* _Task statement_
Each line of the material beneath should be duplicated exactly.

* _Available records_
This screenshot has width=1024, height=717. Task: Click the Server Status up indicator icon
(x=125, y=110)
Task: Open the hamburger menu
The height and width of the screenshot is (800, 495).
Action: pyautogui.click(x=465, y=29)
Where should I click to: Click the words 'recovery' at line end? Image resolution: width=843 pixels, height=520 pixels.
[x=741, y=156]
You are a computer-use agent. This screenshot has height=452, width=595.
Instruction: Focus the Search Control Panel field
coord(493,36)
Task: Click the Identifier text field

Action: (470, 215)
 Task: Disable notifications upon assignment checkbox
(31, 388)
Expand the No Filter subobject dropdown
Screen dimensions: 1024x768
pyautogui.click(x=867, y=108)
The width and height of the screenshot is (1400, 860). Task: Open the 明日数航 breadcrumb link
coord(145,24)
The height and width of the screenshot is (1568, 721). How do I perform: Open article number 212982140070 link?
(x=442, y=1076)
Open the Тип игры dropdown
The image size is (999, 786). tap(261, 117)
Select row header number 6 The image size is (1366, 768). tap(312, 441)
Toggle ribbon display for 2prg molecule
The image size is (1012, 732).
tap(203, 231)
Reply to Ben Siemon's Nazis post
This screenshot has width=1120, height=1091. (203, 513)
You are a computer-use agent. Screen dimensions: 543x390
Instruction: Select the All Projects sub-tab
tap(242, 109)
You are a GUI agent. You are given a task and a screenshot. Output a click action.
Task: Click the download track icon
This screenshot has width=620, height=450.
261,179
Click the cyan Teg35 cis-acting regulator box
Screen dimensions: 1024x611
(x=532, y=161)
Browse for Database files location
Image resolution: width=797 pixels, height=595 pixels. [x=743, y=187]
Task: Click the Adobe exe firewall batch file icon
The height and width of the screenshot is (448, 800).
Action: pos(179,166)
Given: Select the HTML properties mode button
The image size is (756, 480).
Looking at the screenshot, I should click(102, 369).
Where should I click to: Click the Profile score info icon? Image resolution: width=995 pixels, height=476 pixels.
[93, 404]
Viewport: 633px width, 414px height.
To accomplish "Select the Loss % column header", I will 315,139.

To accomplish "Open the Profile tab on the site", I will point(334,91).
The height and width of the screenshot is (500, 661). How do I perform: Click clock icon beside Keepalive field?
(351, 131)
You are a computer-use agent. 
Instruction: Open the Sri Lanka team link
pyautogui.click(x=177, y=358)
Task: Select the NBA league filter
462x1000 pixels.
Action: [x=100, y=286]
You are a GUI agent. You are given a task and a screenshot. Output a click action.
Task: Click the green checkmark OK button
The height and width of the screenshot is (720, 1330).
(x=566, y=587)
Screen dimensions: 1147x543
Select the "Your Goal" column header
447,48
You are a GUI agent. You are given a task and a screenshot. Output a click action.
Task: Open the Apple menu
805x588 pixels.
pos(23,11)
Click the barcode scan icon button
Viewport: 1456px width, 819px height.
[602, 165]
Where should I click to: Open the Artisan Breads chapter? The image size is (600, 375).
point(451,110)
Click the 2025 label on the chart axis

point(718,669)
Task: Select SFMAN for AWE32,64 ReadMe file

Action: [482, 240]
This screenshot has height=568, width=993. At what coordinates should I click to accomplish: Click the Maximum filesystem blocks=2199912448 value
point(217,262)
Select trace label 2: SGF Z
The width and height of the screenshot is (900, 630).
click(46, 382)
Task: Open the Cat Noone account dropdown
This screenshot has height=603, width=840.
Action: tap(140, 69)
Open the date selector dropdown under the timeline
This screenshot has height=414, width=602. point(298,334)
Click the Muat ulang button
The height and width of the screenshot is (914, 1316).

* _Completed task_
This screenshot has width=1024, height=717. Task: Click the Server Status up indicator icon
(x=125, y=110)
Task: Open the hamburger menu
The height and width of the screenshot is (800, 495).
Action: pyautogui.click(x=465, y=29)
Where should I click to: Click the words 'recovery' at line end? Image resolution: width=843 pixels, height=520 pixels.
[x=741, y=156]
You are a computer-use agent. This screenshot has height=452, width=595.
Instruction: Focus the Search Control Panel field
coord(493,36)
Task: Click the Identifier text field

Action: (470, 215)
 Task: Disable notifications upon assignment checkbox
(31, 388)
Expand the No Filter subobject dropdown
Screen dimensions: 1024x768
pyautogui.click(x=867, y=108)
The width and height of the screenshot is (1400, 860). Task: Open the 明日数航 breadcrumb link
coord(145,24)
The height and width of the screenshot is (1568, 721). How do I perform: Open article number 212982140070 link?
(x=442, y=1076)
Open the Тип игры dropdown
The image size is (999, 786). tap(261, 117)
Select row header number 6 The image size is (1366, 768). tap(312, 441)
Toggle ribbon display for 2prg molecule
The image size is (1012, 732).
tap(203, 231)
Reply to Ben Siemon's Nazis post
This screenshot has width=1120, height=1091. (203, 513)
You are a computer-use agent. Screen dimensions: 543x390
Instruction: Select the All Projects sub-tab
tap(242, 109)
You are a GUI agent. You are given a task and a screenshot. Output a click action.
Task: Click the download track icon
This screenshot has width=620, height=450.
261,179
Click the cyan Teg35 cis-acting regulator box
Screen dimensions: 1024x611
(x=532, y=161)
Browse for Database files location
Image resolution: width=797 pixels, height=595 pixels. [x=743, y=187]
Task: Click the Adobe exe firewall batch file icon
The height and width of the screenshot is (448, 800).
Action: pos(179,166)
Given: Select the HTML properties mode button
The image size is (756, 480).
Looking at the screenshot, I should click(102, 369).
Where should I click to: Click the Profile score info icon? Image resolution: width=995 pixels, height=476 pixels.
[93, 404]
Viewport: 633px width, 414px height.
To accomplish "Select the Loss % column header", I will 315,139.

To accomplish "Open the Profile tab on the site", I will point(334,91).
The height and width of the screenshot is (500, 661). How do I perform: Click clock icon beside Keepalive field?
(351, 131)
You are a computer-use agent. 
Instruction: Open the Sri Lanka team link
pyautogui.click(x=177, y=358)
Task: Select the NBA league filter
462x1000 pixels.
Action: [x=100, y=286]
You are a GUI agent. You are given a task and a screenshot. Output a click action.
Task: Click the green checkmark OK button
The height and width of the screenshot is (720, 1330).
(x=566, y=587)
Screen dimensions: 1147x543
Select the "Your Goal" column header
447,48
You are a GUI agent. You are given a task and a screenshot. Output a click action.
Task: Open the Apple menu
805x588 pixels.
pos(23,11)
Click the barcode scan icon button
Viewport: 1456px width, 819px height.
[602, 165]
Where should I click to: Open the Artisan Breads chapter? The image size is (600, 375).
point(451,110)
Click the 2025 label on the chart axis

point(718,669)
Task: Select SFMAN for AWE32,64 ReadMe file

Action: [482, 240]
This screenshot has height=568, width=993. At what coordinates should I click to accomplish: Click the Maximum filesystem blocks=2199912448 value
point(217,262)
Select trace label 2: SGF Z
The width and height of the screenshot is (900, 630).
click(46, 382)
Task: Open the Cat Noone account dropdown
This screenshot has height=603, width=840.
Action: tap(140, 69)
Open the date selector dropdown under the timeline
This screenshot has height=414, width=602. point(298,334)
Click the Muat ulang button
The height and width of the screenshot is (914, 1316).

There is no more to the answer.